Target pointing data:
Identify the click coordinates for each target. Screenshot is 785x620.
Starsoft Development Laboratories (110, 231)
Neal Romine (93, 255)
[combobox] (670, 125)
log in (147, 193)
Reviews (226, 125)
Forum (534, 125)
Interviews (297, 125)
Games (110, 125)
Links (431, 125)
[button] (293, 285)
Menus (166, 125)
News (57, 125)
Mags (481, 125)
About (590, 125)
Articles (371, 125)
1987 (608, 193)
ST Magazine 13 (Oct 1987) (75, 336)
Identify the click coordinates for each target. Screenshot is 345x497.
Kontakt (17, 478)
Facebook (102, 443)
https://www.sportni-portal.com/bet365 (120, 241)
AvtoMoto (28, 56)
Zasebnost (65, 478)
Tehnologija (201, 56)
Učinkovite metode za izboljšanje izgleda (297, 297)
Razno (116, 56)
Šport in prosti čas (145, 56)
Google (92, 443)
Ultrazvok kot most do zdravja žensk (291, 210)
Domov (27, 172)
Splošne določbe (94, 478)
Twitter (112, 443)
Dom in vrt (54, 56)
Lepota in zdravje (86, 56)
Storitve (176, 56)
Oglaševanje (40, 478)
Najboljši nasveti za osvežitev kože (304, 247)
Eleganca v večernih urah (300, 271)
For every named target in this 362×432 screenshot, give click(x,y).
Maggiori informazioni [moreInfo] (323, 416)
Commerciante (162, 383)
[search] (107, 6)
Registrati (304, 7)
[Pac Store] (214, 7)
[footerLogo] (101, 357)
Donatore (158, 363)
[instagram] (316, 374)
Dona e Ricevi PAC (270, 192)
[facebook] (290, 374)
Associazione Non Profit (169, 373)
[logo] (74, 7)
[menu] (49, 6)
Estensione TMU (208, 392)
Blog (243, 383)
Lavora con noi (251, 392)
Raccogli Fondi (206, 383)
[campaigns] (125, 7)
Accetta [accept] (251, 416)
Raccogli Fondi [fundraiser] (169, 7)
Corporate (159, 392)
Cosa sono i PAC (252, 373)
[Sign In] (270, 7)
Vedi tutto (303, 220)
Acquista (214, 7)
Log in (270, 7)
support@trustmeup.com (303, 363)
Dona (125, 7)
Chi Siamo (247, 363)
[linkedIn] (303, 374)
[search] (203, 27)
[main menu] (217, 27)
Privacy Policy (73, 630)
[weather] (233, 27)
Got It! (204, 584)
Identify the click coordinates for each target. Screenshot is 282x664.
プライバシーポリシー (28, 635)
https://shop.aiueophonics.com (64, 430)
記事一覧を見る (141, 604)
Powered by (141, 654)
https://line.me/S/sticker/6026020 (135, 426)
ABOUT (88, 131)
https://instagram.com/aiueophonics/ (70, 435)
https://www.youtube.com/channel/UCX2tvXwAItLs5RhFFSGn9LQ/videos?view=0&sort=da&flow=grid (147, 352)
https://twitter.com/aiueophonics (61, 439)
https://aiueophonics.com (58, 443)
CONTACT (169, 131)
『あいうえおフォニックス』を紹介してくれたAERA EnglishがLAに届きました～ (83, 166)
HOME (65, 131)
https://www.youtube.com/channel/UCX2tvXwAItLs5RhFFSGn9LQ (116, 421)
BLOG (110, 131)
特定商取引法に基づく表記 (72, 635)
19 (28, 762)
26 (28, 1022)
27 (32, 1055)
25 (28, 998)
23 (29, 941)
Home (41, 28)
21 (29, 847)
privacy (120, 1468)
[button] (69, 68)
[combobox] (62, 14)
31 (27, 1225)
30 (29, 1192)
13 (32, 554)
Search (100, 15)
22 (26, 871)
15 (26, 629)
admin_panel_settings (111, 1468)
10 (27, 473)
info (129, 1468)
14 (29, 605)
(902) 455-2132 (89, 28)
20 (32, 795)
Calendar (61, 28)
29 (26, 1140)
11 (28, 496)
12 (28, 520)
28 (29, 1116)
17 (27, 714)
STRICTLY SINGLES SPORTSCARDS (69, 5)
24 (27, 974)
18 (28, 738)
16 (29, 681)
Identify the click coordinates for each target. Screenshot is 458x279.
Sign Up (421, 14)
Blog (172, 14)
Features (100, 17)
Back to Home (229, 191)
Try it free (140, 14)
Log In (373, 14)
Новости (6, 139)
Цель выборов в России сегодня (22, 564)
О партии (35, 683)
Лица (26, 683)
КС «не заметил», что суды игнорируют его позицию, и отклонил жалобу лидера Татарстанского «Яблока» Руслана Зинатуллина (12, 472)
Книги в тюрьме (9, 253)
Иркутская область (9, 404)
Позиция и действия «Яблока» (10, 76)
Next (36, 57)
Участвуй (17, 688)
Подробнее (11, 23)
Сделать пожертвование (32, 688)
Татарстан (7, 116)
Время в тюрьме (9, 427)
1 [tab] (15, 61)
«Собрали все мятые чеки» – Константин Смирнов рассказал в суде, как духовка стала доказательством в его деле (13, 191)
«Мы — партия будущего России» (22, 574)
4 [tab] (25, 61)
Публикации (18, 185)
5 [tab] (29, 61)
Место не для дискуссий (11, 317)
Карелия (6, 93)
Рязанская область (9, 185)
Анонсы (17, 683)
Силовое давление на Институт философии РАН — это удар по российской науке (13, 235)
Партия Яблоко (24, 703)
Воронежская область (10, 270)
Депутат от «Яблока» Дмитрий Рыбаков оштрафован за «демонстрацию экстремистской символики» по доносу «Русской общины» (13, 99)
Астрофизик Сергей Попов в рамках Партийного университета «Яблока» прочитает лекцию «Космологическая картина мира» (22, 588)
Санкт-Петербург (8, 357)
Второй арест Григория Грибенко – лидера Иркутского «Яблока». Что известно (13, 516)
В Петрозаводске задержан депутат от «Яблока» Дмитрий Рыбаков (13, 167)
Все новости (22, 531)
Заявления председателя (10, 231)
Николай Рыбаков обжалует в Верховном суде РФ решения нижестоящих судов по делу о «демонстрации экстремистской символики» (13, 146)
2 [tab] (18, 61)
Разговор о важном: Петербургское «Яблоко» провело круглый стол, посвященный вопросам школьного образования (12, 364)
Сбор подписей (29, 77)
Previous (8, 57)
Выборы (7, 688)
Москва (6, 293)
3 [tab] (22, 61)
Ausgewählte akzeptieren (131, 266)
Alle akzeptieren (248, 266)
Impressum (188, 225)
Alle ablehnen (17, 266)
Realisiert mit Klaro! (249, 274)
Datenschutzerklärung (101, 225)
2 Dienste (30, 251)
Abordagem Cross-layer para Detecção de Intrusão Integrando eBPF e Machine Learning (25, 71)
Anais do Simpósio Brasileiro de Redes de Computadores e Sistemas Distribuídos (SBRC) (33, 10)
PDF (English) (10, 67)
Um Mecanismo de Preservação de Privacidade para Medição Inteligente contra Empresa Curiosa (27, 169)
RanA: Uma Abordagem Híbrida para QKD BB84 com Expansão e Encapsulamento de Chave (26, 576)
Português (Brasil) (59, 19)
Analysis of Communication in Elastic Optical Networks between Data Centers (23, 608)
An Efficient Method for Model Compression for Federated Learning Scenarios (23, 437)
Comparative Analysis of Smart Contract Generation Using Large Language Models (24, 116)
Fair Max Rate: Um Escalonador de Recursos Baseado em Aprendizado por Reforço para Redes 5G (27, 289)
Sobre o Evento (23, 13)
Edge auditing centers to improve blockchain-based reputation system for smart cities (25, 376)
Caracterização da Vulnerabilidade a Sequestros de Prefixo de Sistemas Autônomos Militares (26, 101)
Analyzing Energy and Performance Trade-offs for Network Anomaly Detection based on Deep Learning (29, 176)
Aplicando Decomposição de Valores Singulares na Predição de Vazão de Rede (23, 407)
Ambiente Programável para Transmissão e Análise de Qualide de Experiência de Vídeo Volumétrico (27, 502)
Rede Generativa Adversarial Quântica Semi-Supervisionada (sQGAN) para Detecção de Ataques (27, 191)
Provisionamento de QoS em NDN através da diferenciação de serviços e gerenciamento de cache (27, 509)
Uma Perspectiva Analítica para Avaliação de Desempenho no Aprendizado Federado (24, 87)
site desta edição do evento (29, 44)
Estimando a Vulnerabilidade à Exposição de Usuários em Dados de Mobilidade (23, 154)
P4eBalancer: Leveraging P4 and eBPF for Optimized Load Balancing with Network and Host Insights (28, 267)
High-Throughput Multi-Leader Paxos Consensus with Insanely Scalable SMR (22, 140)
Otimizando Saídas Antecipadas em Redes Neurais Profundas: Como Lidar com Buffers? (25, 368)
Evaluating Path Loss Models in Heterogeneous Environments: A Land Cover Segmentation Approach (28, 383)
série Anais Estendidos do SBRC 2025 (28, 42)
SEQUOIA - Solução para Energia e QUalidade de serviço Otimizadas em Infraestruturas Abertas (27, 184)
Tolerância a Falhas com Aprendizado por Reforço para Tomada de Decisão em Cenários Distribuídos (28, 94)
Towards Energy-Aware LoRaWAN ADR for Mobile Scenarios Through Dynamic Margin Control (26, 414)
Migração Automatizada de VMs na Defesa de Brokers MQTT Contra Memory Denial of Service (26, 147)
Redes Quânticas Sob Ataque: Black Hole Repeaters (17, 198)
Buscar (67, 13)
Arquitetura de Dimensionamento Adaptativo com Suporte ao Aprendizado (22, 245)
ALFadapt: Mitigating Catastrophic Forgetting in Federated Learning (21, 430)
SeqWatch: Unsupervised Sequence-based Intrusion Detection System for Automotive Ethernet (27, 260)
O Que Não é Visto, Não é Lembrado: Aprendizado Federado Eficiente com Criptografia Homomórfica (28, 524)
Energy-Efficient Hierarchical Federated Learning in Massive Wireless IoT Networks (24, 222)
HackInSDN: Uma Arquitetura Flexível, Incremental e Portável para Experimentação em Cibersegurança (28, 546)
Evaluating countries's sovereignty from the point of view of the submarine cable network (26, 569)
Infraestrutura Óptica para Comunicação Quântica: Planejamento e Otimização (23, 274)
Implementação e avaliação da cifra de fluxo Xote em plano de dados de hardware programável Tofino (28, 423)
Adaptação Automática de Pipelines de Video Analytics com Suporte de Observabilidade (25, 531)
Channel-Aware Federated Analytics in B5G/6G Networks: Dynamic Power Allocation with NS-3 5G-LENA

» **WHAT NEEDS TO BE DONE**
Find every line in the rows above that contains the word "Identify", treating uppercase and lowercase as distinct, and copy each of those lines.

» **SOLUTION TO THE PROBLEM**
Identify the click coordinates for each target. Screenshot is 785x620.
Identify the click coordinates for each target. Screenshot is 345x497.
Identify the click coordinates for each target. Screenshot is 282x664.
Identify the click coordinates for each target. Screenshot is 458x279.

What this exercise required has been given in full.